一連のトークの司会を担当した監督の小林浩之さんが、念を押すように語っていた言葉が印象的です。

 「『おネエMANS』とかで、同性愛者に対して派手なイメージを持っている人が多いけれど、実際はフツーで日常に暮らしているんだということを伝えたかったんです。だから、映画の中で日常的な場面をいっぱい撮りました。日本では90年代ゲイブームというのがあったのですが、それはメディアの中だけでした。日本は欧米に比べて大幅に立ち遅れています。まるでアメリカの70年代の頃のように、まだまだカミングアウトどころか自分のセクシュアリティーを認めることすら出来なくて悩む人がたくさんいるんです。だから、この映画のレベルは、非常に『古い』ものなんです。」

学生さん(?なのですよね?)に絡むのもどうかと思うし、上映の案内をいただきながら実際には見に行けなかった負い目もあったりするのだけれども(だから当然映画それ自体については何も言いようがないのだけれども<でも「ゲイとビアン」なんですもの。またここでいちいち言うのって疲れる、と思ってちょっと萎えました)、色々なレベルで上の発言は何か微妙。

「日本では90年代ゲイブームというのがあったのですが、それはメディアの中だけでした。」って、これはかなり検証や批判が必要な気がする。
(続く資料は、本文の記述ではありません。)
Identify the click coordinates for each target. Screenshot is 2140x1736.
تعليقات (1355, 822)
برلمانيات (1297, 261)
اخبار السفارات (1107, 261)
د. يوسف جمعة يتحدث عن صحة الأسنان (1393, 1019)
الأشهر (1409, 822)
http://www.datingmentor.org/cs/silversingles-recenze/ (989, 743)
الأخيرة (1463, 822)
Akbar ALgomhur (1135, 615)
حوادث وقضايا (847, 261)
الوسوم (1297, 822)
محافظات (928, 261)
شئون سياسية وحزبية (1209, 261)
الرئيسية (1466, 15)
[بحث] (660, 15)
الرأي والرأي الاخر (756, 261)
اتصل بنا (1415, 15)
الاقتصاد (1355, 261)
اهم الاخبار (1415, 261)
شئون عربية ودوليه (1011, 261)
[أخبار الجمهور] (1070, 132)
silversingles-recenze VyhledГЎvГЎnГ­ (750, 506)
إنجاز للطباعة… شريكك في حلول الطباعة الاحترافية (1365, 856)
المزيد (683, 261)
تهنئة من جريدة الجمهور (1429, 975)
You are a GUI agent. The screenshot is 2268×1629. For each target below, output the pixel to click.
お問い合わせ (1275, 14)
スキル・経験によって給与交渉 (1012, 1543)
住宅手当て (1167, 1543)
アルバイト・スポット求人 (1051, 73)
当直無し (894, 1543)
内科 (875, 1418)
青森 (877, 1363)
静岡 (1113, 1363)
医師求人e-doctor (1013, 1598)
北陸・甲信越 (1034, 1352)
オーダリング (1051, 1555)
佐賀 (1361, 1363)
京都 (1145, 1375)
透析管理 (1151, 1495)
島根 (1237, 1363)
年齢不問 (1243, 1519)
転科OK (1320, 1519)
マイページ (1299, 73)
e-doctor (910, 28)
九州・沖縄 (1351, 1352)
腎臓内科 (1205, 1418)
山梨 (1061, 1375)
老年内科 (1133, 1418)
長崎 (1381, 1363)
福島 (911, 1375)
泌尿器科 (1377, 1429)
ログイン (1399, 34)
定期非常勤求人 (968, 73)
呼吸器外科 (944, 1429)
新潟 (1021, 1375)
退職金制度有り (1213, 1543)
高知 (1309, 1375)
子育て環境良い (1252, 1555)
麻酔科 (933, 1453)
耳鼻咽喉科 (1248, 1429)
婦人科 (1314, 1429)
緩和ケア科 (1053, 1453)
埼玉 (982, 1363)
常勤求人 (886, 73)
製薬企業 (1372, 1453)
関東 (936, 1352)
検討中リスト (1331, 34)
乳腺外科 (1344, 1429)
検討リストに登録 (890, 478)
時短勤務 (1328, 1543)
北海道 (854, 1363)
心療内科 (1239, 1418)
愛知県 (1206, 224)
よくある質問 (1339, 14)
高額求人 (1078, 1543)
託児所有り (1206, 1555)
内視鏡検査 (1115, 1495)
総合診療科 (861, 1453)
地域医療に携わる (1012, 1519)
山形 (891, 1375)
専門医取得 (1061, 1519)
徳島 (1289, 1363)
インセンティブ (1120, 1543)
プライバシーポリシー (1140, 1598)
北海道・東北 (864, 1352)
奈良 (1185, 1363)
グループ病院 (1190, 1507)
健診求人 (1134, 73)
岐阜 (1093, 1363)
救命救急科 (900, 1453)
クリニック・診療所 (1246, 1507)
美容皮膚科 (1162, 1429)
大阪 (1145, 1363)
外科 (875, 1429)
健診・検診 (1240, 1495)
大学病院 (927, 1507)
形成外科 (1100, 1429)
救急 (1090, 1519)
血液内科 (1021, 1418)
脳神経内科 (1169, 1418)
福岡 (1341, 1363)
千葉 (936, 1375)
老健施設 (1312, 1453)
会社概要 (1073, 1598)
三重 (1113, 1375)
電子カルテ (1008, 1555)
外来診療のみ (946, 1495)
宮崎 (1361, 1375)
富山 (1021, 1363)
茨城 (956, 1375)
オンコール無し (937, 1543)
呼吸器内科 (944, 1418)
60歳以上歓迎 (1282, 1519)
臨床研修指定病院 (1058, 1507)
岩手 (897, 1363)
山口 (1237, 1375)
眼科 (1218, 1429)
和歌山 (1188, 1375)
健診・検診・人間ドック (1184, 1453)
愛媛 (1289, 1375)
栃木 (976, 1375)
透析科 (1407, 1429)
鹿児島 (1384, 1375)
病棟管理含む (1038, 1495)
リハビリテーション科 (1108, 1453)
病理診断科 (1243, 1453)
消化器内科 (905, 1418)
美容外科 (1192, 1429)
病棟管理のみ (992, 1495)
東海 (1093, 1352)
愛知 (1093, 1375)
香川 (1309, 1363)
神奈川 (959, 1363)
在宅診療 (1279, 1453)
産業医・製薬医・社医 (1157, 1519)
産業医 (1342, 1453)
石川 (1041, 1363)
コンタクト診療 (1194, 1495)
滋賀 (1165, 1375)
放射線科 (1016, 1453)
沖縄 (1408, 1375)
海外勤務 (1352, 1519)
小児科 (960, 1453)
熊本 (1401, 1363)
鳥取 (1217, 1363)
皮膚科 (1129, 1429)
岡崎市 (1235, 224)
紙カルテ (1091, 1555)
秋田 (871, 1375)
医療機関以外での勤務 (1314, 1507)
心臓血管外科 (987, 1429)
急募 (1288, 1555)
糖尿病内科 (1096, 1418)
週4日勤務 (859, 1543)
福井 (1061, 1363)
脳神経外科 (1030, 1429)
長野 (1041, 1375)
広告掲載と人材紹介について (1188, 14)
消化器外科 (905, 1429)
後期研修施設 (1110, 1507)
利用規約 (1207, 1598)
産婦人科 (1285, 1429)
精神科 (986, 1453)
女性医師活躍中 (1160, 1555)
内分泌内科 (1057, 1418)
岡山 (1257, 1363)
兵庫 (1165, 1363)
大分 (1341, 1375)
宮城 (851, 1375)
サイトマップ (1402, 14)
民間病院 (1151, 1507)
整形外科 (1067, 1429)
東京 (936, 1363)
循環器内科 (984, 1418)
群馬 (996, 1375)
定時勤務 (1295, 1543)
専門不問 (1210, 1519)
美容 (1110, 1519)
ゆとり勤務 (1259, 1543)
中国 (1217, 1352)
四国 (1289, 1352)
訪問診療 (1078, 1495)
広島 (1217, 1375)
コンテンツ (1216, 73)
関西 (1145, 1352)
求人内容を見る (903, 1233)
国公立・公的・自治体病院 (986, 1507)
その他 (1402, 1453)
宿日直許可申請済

わたくしは自分自身が当時コミュニティにも何らかのアクティビズムにも参加してはいなかったのだけれど、それにしたって。
メディアの中でゲイブームがあったのは確かだけれども(「美青年」ゲイ映画のブームとか)、同時にそれこそアカーの府中青年の家の裁判があり(それはメディアでも報じられましたが)、ダイクマーチや何かがあり(「コミュニティ」から断絶していたわたくしでも噂として聞いてはいた)、アカデミアではゲイブームというよりはクィア理論のブームがあってかなり興味深い論文が執筆されたり翻訳されたりしはじめており、そして「メディア」を通じてではあっても確実に多くの人に届いた「女を愛する女たちの物語」のような出版物や、それを通じて可能になる出会いがあった。
それらを全てまとめて「メディアの中だけ」と言ってしまうのは、やはり違うと思う。GLOWの若い学生さんたちにおそらく何の悪気もないのだろうと思うだけに、もう少し気をつけて歴史を見てほしい、とも思う。いろいろな事の準備が90年代にははじまっており(それが直接的にもたらした結果の評価はさまざまだろうけれども)、そしてそのような事が90年代に可能になる前、70年代80年代にも、確実にさまざまな運動があったし文化活動があった。当たり前だけれども、その事にもっと注意を払って欲しい。学生さんなんだし<押し付けがましいです、はい。

それから、あらまあまたその話なのねと退屈されることを承知で、言います。「同性愛者に対して派手なイメージを持っている人が多いけれど、実際はフツーで日常に暮らしているんだ」は、あああそれはねわたくしはどうかと思いますあまり望ましくない用語選択だと思いますというよりおそらく考え方としてどうよそれ<本当に押し付けがましい

派手なのはフツーじゃないのかしらとか日常じゃないのかしらとか派手な同性愛者は「実際」にはいないのかしらとか、もうそのあたりの話は良いのかと思っていましたが、やはり「可視化」という主題は恐るべしと言うのか、以前のチャットでmakikoさんが仰っていたとおり、制度化と可視化(あ、顕在化か)の方向性が少しずつ強まっているように見える現在だからこそ、可視化のされ方(何がどのように見えるようになるのか、その時に何が見えなくなる/見なくても良いことになるのか)に、注意を払わなくてはいけないなあ、と。